Do this:
Will you copy out every one of the following items word for word?

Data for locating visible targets
◇ ◇ ◇ ◇
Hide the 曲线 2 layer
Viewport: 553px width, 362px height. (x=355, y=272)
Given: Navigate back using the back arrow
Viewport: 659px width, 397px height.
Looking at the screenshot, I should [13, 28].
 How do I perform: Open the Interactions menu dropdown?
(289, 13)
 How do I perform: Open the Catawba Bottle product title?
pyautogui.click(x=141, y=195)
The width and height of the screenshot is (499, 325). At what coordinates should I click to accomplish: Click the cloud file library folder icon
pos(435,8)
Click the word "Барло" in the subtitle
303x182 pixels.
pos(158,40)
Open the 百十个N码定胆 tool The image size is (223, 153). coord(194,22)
◇ ◇ ◇ ◇
Answer to this task:
Hide the 曲线 2 layer
Viewport: 553px width, 362px height. (x=355, y=272)
Given: Navigate back using the back arrow
Viewport: 659px width, 397px height.
Looking at the screenshot, I should [13, 28].
 How do I perform: Open the Interactions menu dropdown?
(289, 13)
 How do I perform: Open the Catawba Bottle product title?
pyautogui.click(x=141, y=195)
The width and height of the screenshot is (499, 325). At what coordinates should I click to accomplish: Click the cloud file library folder icon
pos(435,8)
Click the word "Барло" in the subtitle
303x182 pixels.
pos(158,40)
Open the 百十个N码定胆 tool The image size is (223, 153). coord(194,22)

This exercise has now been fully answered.